Sometimes looks are deceiving, but not in this case. Gary was not at all intelligent, informed, or ambitious. What you see is a touch better than what was actually there. The family believed Carol married him because of teenaged ignorance and hormones.
The short essay on Carol's life is presented here because the problems she encountered in her marriage and the world as it was in the 50s were common to women attempting to function in a world where they were being marginalized legally and professionally. Newspapers still presented Employment Advertising in the categories of MEN and WOMEN.
The previous generation of women, the Generation of WWII, had enjoyed opportunities because the mobilization of men into the military had created the need to fill jobs in factories and in white collar jobs. When veterans began coming home these closed down. Men had a strong sense of entitlement based solely on gender. Today, this is fading, then it was reinforced by public policy.
If Carol had finished high school in the sixties her life would have been very different. If she had not been determine to get out on her own, her life would have been different. But each of us is born into a time and conditions and these ddictate our outcome to a significant degree.
Carol died at February 12, 1974, at age 36 of a heart attack, a problem which Father believed, and told us, two of his aunts had died of the same problem, which was inherited through his side of the family. Father was not a specialist in cardiology but believed this to be the case. Two of his father's sisters ha died of heart attacks, one at age 12, the other at age 24. Anne and then Charles died of what appeared to be similar causes. Stephen had triple bypass surgery at age 44. Melinda has suffered two heart attacks before the age of 59, the age at which both Anne and Charles were struck down.
· · · · ·
EXERCISES TO COMPLETE ::
1 - From the essay on Carol's life, return the passage that begins at the words "The previous generation" and stops after "a significant degree.".
2 - Write the next part of the essay on Carol's life, picking up after its final sentence.
The material after this point comes from a separate source.

AVAILABLE DATA ::
· · · · ·
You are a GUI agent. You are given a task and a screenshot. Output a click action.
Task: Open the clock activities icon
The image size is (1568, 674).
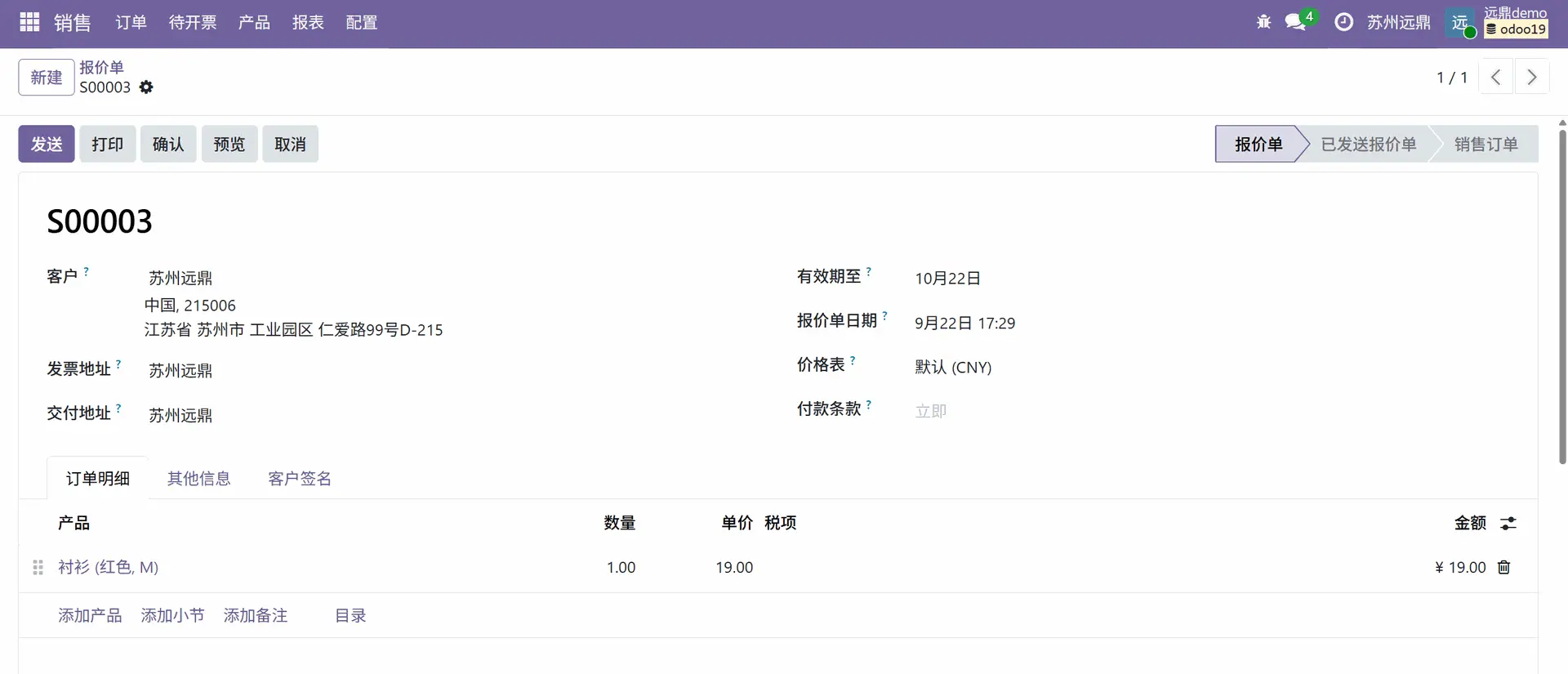1343,22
· · · · ·
ANSWERS TO THE TASKS ::
1 -
The previous generation of women, the Generation of WWII, had enjoyed opportunities because the mobilization of men into the military had created the need to fill jobs in factories and in white collar jobs. When veterans began coming home these closed down. Men had a strong sense of entitlement based solely on gender. Today, this is fading, then it was reinforced by public policy.
If Carol had finished high school in the sixties her life would have been very different. If she had not been determine to get out on her own, her life would have been different. But each of us is born into a time and conditions and these ddictate our outcome to a significant degree.

2 -
Carol was a beautiful and intelligent woman, as she had been a pretty little girl. While not interested in academics she was very practical and capable of thinking through problems and procedures. Born later, or if she had waited to marry and attended college she would have found a far more appropriate husband,
At the time of her death she was estranged from her husband, Gary, and living apart from him. Gary was raised by a single mother. His father appears to have died in 1944 but had no record in the military. Gary was also a product of the 50s and filled with a sense of male entitlement.
The couple had adopted a little boy, Eric, when he was about 18 months old. When Carol died he was around 6 or 7. He was raised solely by his father and the woman he married, with whom he was having a sexual relationship at the time of Carol's death. His only concerns were having his own needs met. Nothing else mattered.
Gary reflected the sense of entitlement common to men of his generation. He expected Carol to do all the housework, cook the meals, and defer to him in all things. This made for a rocky marriage, as Carol was raised by a feminist father, who believed women were more, not less capable than men. Eric later reconnected with his birth mother and because of the short time Carol was in his life has only limited memories of her.
It had never been a happy marriage, that was clear to the entire family.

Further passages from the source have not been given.